Not everyone likes having a desktop when it comes to space, there will always be argument over this but at the end of the day if someone rather use a laptop then so be it or if they have a desktop already but travel a lot and would like to play PC games on their travels then a gaming laptop fits the bill perfectly fine provided you have the funds or if you like exclusive titles and various games available for the Nintendo Switch then that is also a great choice for portable gaming solution.

Personally if it was me and you're happily to go maxed out on your budget on a laptop id go for the Acer Nitro 5 with the 1050ti that I link as it handle all your games you listed a lot better than the 1050 or 560x.
But if you don't fancy doing that then either one would be fine like I said in my previous comment.


----------



## lexluthermiester (Apr 11, 2019)

SoNic67 said:


> You need just a small table and a chair, stop exaggerating.


Or you can open your mind. Some people need gaming portability like I used to when I was traveling all the time. You do not have the right to dictate to or belittle someone for their specific needs of a system.


----------



## king of swag187 (Apr 11, 2019)

Some people, they're just stupid. This is bringing it to a whole new level.


----------



## lexluthermiester (Apr 11, 2019)

king of swag187 said:


> Some people, they're just stupid. This is bringing it to a whole new level.


How so?


----------



## king of swag187 (Apr 11, 2019)

Telling him to get a desk when he wants a laptop.


----------



## SoNic67 (Apr 12, 2019)

lexluthermiester said:


> You do not have the right to dictate to or belittle someone for their specific needs of a system.

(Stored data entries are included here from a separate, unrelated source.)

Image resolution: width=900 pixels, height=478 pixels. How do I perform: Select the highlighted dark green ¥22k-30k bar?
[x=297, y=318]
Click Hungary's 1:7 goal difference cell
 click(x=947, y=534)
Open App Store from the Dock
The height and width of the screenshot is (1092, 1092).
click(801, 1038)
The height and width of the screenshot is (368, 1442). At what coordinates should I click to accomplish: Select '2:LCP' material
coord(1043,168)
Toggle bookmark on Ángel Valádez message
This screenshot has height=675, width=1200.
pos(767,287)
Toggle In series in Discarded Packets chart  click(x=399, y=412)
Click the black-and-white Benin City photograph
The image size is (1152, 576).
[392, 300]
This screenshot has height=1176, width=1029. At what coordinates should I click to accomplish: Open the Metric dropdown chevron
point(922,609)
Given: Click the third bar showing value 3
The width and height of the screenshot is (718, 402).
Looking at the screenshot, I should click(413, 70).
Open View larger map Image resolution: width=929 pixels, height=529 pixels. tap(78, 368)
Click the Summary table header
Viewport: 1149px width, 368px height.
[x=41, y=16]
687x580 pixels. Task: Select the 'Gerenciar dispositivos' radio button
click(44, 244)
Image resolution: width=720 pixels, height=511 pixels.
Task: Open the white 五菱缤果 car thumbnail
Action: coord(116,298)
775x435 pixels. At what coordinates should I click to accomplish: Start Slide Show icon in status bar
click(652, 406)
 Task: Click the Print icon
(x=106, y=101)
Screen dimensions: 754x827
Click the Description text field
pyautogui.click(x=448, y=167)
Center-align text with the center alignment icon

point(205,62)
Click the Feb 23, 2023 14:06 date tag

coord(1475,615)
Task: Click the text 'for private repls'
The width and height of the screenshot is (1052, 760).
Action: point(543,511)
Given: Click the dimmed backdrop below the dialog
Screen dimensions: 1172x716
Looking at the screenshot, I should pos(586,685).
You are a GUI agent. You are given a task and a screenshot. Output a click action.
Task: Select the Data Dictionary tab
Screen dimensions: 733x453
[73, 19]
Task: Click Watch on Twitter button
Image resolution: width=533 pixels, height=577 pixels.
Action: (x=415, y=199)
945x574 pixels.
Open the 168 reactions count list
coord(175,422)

I just offered an advice, how's that belittle?
I just saw too many teens (my son's and my daughter friends) spending their money on gaming laptops only to use as desktops, and even then very hot. I saw them in houses without AC, in the summer, having their laptops shutting off. I see all of them using contraptions with fans under the bottom to cool them off.

A better use of their money, and better gaming experience, would be a desktop.

But hey, they can burn their parents money, if that's what they want.


----------



## lexluthermiester (Apr 12, 2019)

SoNic67 said:


> A better use of their money, and better gaming experience, would be a desktop.


Unless they need to be portable, then it is a perfect use of their money. Lugging around a desktop from place to place is not practical.


----------



## QARTS (Apr 12, 2019)

I already own a Desktop but apart from Gaming i want something which i could carry everyday to my college thus wanted a good Laptop which atleast could play Games at satisfactory FPS.
I too agree that PC gaming is much more fun but i need a portable machine.
Thanks all for the advices.. appreciated


----------



## SoNic67 (Apr 12, 2019)

My son too thought he needed a gaming laptop at college.
Ended up lugging a heavy laptop, lackluster performance in the first year. Only to buy a Dell Inspirion desktop (and an used monitor) in the second year, with a proper GPU (from another student that was graduating).
Again... don't know what conditions you have at college in India, but if you don't have AC, in Indian summer heat (do you have the school in summer months?), gaming on laptop will be... bad.


----------



## Caring1 (Apr 12, 2019)

I wouldn't recommend either, but if they are the only choice, go for the first one listed with the Ryzen Processor.
The second laptop you listed is an older gen version AMD Processor and will perform worse.


----------



## lexluthermiester (Apr 12, 2019)

Caring1 said:


> The second laptop you listed is an older gen version AMD Processor and will perform worse.


The second one is a Ryzen 2500U paired with a Geforce 1050. It'll do fine.


----------



## Caring1 (Apr 12, 2019)

lexluthermiester said:


> The second one is a Ryzen 2500U paired with a Geforce 1050. It'll do fine.


15W V's 35W.
I know which I would rather have in a laptop used for occasional gaming, and it wouldn't be the underpowered one.
The other matter is 1050 V's Radeon™ Vega 8 Graphics.
For basic gaming I'd still prefer the AMD system without a discrete GPU.


----------



## lexluthermiester (Apr 12, 2019)

Caring1 said:


> 15W V's 35W.
> I know which I would rather have in a laptop used for occasional gaming, and it wouldn't be the underpowered one.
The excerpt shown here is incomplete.